CF 1238B - Kill `Em All
The corridor can be seen as a number line where all monsters start strictly on the positive side. Each monster is a point on this line, and Ivan repeatedly performs an operation that chooses a center point and affects every monster depending on whether it lies to the left, at…
Rating: 1300
Tags: greedy, sortings
Solve time: 2m 33s
Verified: no
Solution
Problem Understanding
The corridor can be seen as a number line where all monsters start strictly on the positive side. Each monster is a point on this line, and Ivan repeatedly performs an operation that chooses a center point and affects every monster depending on whether it lies to the left, at, or to the right of that center.
If a monster is exactly at the chosen center, it is immediately removed. Otherwise it is displaced by a fixed distance r: left-side monsters move further left by r, and right-side monsters move further right by r. Any monster that reaches position 0 or goes negative is instantly killed by traps.

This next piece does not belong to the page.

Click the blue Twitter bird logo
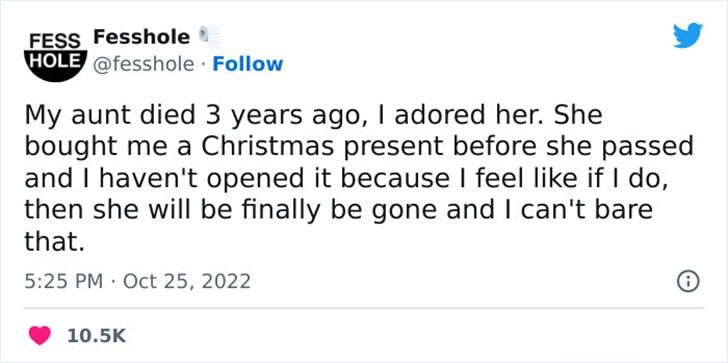 688,35

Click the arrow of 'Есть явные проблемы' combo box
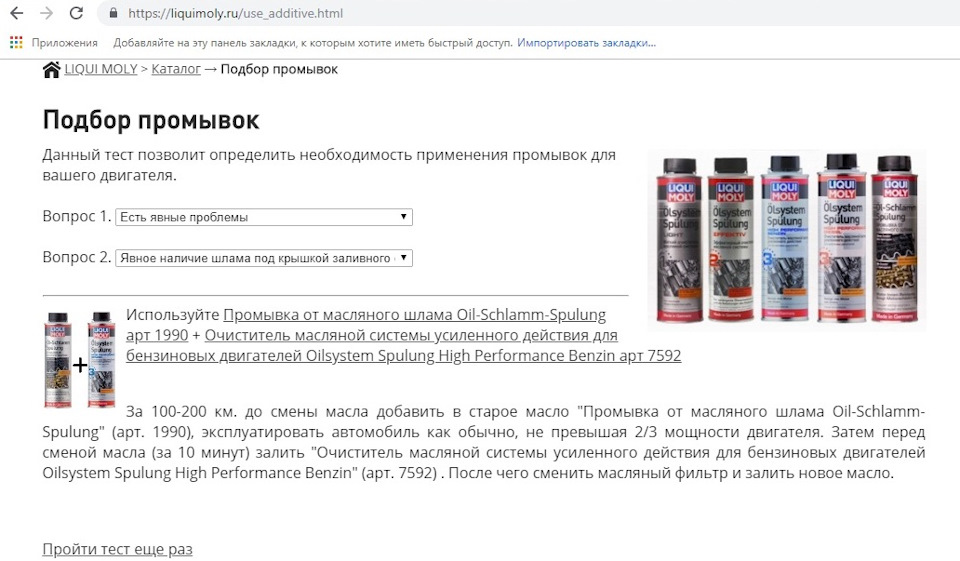(x=403, y=216)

The goal is to minimize how many such operations are needed to remove all monsters, and this must be answered for multiple independent scenarios.
The key constraint signal is the total number of monsters across all queries is at most 100,000, while each query can individually also be large. This immediately suggests that anything worse than linearithmic per query, especially anything quadratic, will fail under worst-case distributions. Sorting per query is safe, but repeated simulation of movements after each explosion is not.
A subtle edge case arises from how explosions “split” monsters: a single shot can kill some monsters immediately, but also push others to new positions that may later interact with different shots. For example, if monsters are tightly clustered, one explosion may clear many at once, but if they are spaced just right relative to r, they may continuously shift without being eliminated, leading naive greedy “always shoot the farthest monster” strategies to fail.
Approaches
A brute-force interpretation would simulate each shot explicitly. We would pick a center, update all monster positions according to the rules, remove those that fall to zero or less, and repeat until no monsters remain. Even if we cleverly choose centers, each shot potentially touches all remaining monsters, and there can be up to n shots. This leads to a worst-case O(n^2) simulation per test, which is far beyond feasible when total n reaches 10^5.